Spain braces for heatwave of ‘extraordinary intensity’

 Friday, May 20, 2022 


Temperatures in parts of southern Spain are forecast to exceed 42C on Saturday as a heatwave of “extraordinary intensity” brings dusty skies, a heightened risk of forest fires and blistering conditions more usually seen in high summer than mid-May.

The Spanish government activated its national plan for excess temperatures on Thursday evening after the state meteorological agency warned that Spain was facing “one of the hottest Mays in this country in recent years”.

Aemet, the state meteorological agency, said a mass of hot, dry air is blowing in from Africa, carrying with it dust from the Sahara and “exceptionally high” daily temperatures that are between 10C and 15C above the seasonal average.

The last updates to the meteorological models confirm the extraordinary intensity of this heatwave, said Rubén del Campo, a spokesperson for Aemet.

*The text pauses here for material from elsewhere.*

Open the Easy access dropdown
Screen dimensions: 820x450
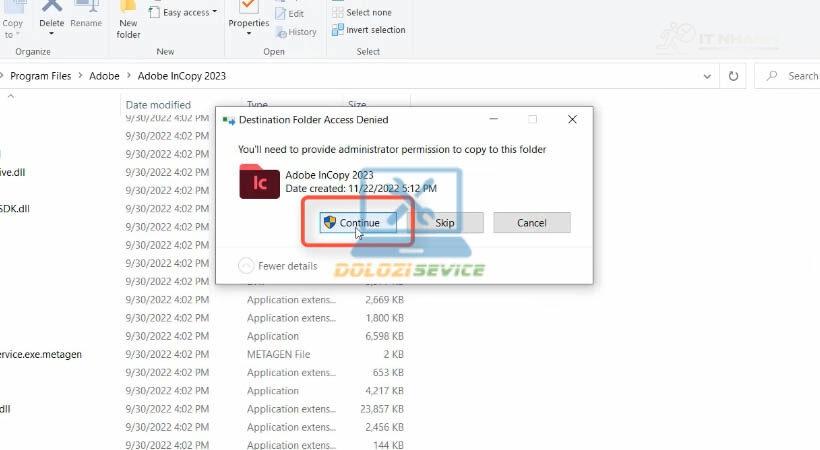click(x=182, y=13)
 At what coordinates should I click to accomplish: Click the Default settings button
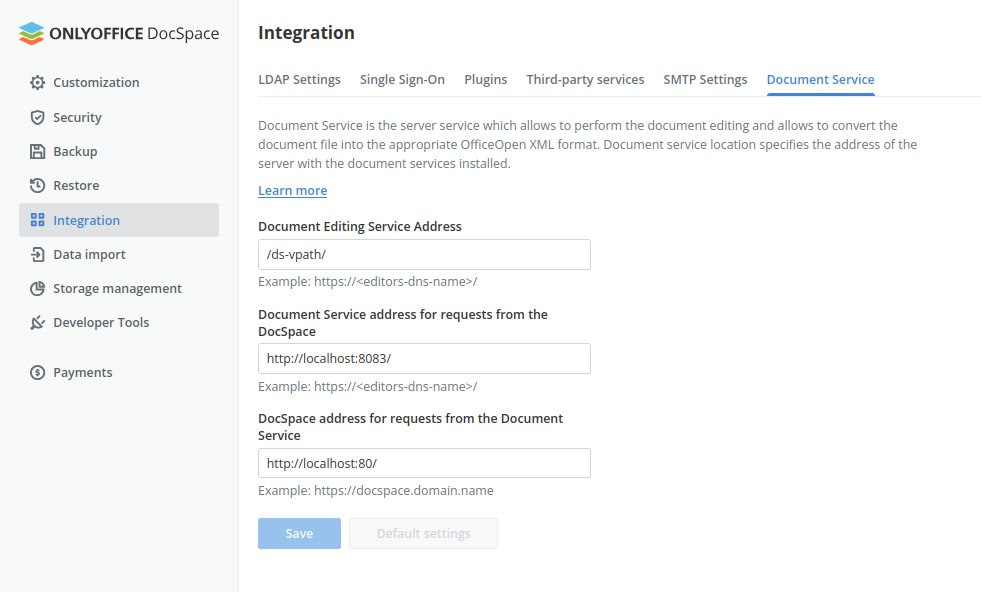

For Spain as a whole, it could be the most intense May heatwave of the past 20 years in terms of both the maximum and minimum temperatures.

Friday and Saturday will be the hottest days in general terms and, although there will be an important drop in temperatures on Sunday across the western third of the peninsula, that could be the hottest day in parts of the eastern side of Spain and in the Balearic islands.

The forecaster said temperatures in Andalucía’s Guadalquivir valley could pass 40C on Friday and exceed 42C the next day.

Even as the heat subsides elsewhere, he added, there could be temperatures of 40C or above in the north-eastern Ebro valley – something unheard of in that area in May.

Spain recorded its highest ever temperature last August, when the mercury in the Andalucían town of Montoro reached 47.4C.

Del Campo reminded people of the “extreme risk” of forest fires in southern, central and north-eastern areas, and also told them to expect another orange calima dust cloud.

This will be an extreme episode and the risk that comes with the high temperatures will be important in many areas, he said.

Another thing to be aware of is dust in the air, which could lead to calimas in the south and east of the peninsula, with murky skies and reduced visibility.

That concentration of dust in the air could increase on Friday and Saturday across the peninsula and the Balearic islands as air comes in from north Africa carrying the dust from the Sahara. That will again cause a decline in air quality.

The Spanish government advised people to keep hydrated and wear light clothing, adding that a close eye should be kept on children, pregnant women, and older and chronically ill people.

The Saharan dust cloud is also due to blow over the UK, which experienced its hottest day of the year so far on Tuesday when temperatures in the south-east peaked at 27.5C.